Monday, March 28, 2011

Romanticism and Christianity

When we think of movements in art or culture, its tempting to fixate on where they lead, not where they begin. Consider the Enlightenment. Instead of seeing it as a rejection of abject superstition and ignorance in favor of a view of an ordered world created by an ordered God, we see it as humanism or a megalomaniacal IQ exercise by old, dead, white men. But what are the facts? The Enlightenment began with the Protestant rediscovery of the Bible through which God could speak to people individually. It was confirmed in the discoveries of rational scientific laws by the Christian scientists Newton, Kepler and Copernicus. The same is true with Romanticism. The utopian communities and Transcendentalism we associate with the movement don't do it justice; actually, they distort the truth. To judge a thing by where it leads in its extremes is a fallacy by which we would have to condemn the idea of “civilization” since it always ends in ruins, or “life” since it ends in death.

By the late 18th century, the Enlightenment had digressed into absolute faith in man's ability to discern truth for himself, attacks on Christianity, and degradation of nature into a machine for man's exploitation. Romanticism began by simply voicing opposition to each of these points. According to distinguished historian Isaiah Berlin's The Roots of Romanticism, the earliest person to have done so in a “Romantic” way was the German philosopher Johann Georg Hamann. Hamann had received a broad education before his life began to fall apart in the pursuit of pleasure. Then, upon discovering the Bible, he was transformed and aligned himself with the Lutheran Pietists. A tireless writer, Hamann earned his nickname “Magus of the North” by churning out treatises in response to the dangerous theories of his Enlightenment friends who placed human Reason on a pedestal. He wrote to one of his closest friends, Immanuel Kant, “Reason is not given to you in order that you might become wise, but that you may know your folly and ignorance; as the Mosaic law was not given to the Jews to make them righteous, but to make their sins more sinful to them.” To reinforce this point, Hamann insisted that faith in God alone could lead one to a knowledge of the truth through his Holy Spirit. He deliberately styled himself after Socrates, the man whose greatest strength was his insistence that he knew nothing.
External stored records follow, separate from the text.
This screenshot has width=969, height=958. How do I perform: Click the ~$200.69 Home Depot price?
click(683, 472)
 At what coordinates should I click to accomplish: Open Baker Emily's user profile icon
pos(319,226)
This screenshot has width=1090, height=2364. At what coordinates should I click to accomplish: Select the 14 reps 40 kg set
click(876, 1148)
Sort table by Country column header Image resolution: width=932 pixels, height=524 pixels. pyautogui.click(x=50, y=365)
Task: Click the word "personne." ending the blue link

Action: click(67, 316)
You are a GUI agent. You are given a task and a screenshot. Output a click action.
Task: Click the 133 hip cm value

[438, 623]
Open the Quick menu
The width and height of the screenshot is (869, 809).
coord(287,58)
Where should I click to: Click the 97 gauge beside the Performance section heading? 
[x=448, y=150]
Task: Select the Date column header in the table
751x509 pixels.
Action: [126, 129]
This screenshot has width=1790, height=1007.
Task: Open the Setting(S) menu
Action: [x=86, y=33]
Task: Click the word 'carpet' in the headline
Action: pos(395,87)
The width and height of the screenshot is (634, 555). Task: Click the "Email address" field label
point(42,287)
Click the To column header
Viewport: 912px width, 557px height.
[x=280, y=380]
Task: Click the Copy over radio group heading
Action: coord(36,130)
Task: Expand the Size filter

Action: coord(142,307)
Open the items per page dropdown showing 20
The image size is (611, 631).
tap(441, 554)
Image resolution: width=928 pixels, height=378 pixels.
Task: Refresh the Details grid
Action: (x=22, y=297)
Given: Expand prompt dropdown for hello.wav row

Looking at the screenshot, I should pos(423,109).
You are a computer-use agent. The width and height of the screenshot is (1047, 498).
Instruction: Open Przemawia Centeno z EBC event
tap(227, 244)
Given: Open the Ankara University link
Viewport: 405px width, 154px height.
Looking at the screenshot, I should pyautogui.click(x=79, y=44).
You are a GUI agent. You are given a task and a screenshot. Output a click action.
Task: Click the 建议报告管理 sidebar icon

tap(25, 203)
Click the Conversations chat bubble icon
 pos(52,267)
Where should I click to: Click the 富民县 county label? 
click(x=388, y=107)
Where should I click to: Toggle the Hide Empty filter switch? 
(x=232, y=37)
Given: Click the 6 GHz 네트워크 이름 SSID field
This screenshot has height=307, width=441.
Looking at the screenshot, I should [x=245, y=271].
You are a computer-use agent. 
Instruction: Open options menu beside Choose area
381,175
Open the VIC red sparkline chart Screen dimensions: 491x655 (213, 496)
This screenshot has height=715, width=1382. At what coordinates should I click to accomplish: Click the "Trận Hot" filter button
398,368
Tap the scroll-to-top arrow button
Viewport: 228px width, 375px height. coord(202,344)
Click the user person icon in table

Unlike the other philosophers in his circle, Hamann never held a post at a university, but he did attract an enthusiastic following. One of his students was another Lutheran: a scholar and a priest, named Johann Gottfried Herder. Together, Herder and Hamann's ideas inspired a new genre of German art called Sturm und Drang. In its eschewing of rationality as the basis of truth, this style of music, plays and books profoundly influenced Goethe and all later Romanticists, including the master painter Caspar David Friedrich and his profoundly Christian artwork. Meanwhile, the Christian elements of this message had reached France, where the nobleman Francois Rene de Chateaubriand was hard at work writing what would become one of the brightest ornaments of the Romantic movement: The Genius of Christianity. This book argued that "Christianity comes from God, because it is excellent,” and defended it from its Enlightenment critics by arguing that the very beauty of the Christian religion was a proof that it was true. Chateaubriand's thesis was a tremendous influence on Lord Byron and other Romantics, but they unfortunately dropped the author's orthodoxy in favor of his aesthetic finesse. This was increasingly true of the Romantic movement as the 1800s wore on. Like the Enlightenment before it, the movement that had started as a Christian reaction to error branched out farther and farther from its original purpose and looked for truth somewhere other than in God. For the Romantics, this door to understanding became the senses instead of the mind, as it had been for the Rationalists. But let's not forget how it began. Rather than lamenting where movements in the arts, philosophy and culture may go in the end, Christians should be inspired that they have, and can still, frame the discussion from the beginning.